One particular aspect of DEF CON that always gets some media coverage is the Social Engineering Capture the Flag (SECTF) contest, where participants use nothing more than a phone call to get victims at various Fortune 500 to give up bits of information. These are the sort of social engineering attacks that give security professionals at large enterprises nightmares.
These same professionals may be in charge of programs meant to train employees on how to avoid social engineering attacks, but many of these programs are not as effective as they can and should be. What are some of the things that organizations can do to improve these programs?
- Give these programs a good name. This may sound trivial, but there’s a reason to do this. “Catchy” names may well become the butt of jokes, but it keeps training programs – and their lessons – in the minds of users.
- Put users on the other side of the attack – teach them basic social engineering. There’s no better way of understanding how social engineering works than teaching how to do it. By putting employees in the role of the attacker, they can understand how to spot an attack and that any data is valuable to a social engineer – not just what would normally be considered “sensitive.”
- Don’t forget the value of “no”. A very effective tactic used by social engineers is veiled threats that if the target doesn’t do what they are asked, their boss will hear about it and be angry.
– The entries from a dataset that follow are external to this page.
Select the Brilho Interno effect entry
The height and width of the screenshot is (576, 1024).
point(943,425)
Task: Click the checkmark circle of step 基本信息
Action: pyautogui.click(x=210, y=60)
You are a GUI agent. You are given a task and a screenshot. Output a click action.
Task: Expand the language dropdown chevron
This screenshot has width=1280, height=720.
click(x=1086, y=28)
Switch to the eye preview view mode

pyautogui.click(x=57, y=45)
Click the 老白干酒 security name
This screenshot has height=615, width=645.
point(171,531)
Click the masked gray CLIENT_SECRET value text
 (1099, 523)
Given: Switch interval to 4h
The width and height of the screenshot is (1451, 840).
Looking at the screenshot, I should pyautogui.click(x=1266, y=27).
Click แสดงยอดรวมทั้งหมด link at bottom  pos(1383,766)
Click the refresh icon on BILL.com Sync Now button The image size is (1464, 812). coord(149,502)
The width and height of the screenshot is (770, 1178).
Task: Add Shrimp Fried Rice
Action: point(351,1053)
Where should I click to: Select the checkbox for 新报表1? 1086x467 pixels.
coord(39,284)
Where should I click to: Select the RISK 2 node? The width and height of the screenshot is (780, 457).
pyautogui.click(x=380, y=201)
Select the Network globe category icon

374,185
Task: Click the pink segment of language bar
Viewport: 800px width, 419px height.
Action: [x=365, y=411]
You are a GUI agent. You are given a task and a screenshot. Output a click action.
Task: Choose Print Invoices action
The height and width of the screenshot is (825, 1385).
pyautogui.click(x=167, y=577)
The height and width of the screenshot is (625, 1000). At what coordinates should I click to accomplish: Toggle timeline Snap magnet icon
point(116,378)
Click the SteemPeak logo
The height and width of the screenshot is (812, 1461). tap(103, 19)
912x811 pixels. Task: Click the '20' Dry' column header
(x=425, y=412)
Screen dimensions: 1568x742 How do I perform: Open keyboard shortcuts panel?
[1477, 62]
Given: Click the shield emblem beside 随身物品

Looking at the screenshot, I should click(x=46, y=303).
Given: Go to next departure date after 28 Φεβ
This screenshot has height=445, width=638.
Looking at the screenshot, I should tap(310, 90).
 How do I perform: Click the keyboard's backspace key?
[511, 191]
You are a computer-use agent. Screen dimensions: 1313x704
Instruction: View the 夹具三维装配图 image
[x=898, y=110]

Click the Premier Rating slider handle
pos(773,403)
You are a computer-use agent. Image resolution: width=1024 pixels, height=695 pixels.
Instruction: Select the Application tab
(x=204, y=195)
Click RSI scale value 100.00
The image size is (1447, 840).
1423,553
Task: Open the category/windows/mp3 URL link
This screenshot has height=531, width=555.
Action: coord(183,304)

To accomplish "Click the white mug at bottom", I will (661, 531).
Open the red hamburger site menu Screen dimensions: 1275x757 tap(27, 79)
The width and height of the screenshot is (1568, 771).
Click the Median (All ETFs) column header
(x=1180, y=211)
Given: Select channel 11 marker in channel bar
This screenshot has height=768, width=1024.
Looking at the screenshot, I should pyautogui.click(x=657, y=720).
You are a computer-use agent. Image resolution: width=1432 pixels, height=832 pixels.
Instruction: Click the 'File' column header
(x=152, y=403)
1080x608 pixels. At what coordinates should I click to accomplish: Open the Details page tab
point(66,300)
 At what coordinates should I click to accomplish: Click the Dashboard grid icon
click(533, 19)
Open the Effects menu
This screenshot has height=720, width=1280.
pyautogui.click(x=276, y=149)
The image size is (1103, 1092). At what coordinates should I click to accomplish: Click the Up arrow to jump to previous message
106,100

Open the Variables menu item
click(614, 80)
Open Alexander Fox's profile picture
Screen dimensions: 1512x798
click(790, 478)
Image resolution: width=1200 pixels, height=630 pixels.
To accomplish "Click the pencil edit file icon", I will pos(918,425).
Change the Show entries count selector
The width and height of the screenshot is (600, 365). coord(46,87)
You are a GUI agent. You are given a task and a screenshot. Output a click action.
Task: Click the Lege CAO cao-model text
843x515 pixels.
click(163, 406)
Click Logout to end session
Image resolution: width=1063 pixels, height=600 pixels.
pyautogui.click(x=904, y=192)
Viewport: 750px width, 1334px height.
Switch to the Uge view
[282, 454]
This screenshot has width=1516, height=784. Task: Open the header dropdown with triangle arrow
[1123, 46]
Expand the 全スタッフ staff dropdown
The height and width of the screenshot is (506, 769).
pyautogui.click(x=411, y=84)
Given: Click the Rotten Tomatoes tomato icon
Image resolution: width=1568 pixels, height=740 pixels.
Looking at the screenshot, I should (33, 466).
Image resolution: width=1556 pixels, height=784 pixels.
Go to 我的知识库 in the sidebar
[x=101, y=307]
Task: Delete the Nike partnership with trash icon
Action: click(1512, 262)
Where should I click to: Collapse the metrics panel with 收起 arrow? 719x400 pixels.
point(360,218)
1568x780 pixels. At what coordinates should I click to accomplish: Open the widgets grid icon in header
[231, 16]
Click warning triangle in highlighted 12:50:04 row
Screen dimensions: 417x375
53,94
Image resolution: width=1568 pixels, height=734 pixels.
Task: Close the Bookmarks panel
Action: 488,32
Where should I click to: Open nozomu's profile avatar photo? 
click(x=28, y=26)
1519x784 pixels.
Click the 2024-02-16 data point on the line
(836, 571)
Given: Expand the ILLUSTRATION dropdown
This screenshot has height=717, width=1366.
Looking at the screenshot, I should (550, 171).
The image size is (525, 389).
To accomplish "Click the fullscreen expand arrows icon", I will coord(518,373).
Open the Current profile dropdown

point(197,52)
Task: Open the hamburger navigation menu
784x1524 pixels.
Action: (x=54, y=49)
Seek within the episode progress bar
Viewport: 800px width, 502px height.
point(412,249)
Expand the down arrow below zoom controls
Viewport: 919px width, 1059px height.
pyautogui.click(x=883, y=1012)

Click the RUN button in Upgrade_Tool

This can be dealt with culturally: let employees (and managers) know that there will never be a penalty for saying “no” and verifying with whoever’s in charge. Call/mailbacks (via information in company address books) should be part and parcel of company procedure.
Part of a good social engineering training program is “social” penetration testing – i.e., having someone play the role of an attacker and trying to socially engineer employees. However, some organizations try to reduce costs and rely on automated tests alone. This can be a problem – obviously “fake” tests will annoy employees and make them more vulnerable to real attacks. Organizations have to ensure that any tests carried out are as realistic as possible, to realistically and accurately measure the ability to resist social engineering.
Both testing and training have to be a continuous and never-ending process. Social engineering attacks, as with all attacks, only become stronger over time. Employees join and leave the company, or change their roles. A truly effective training program has to keep all of these in mind in order to protect an organization for the long haul.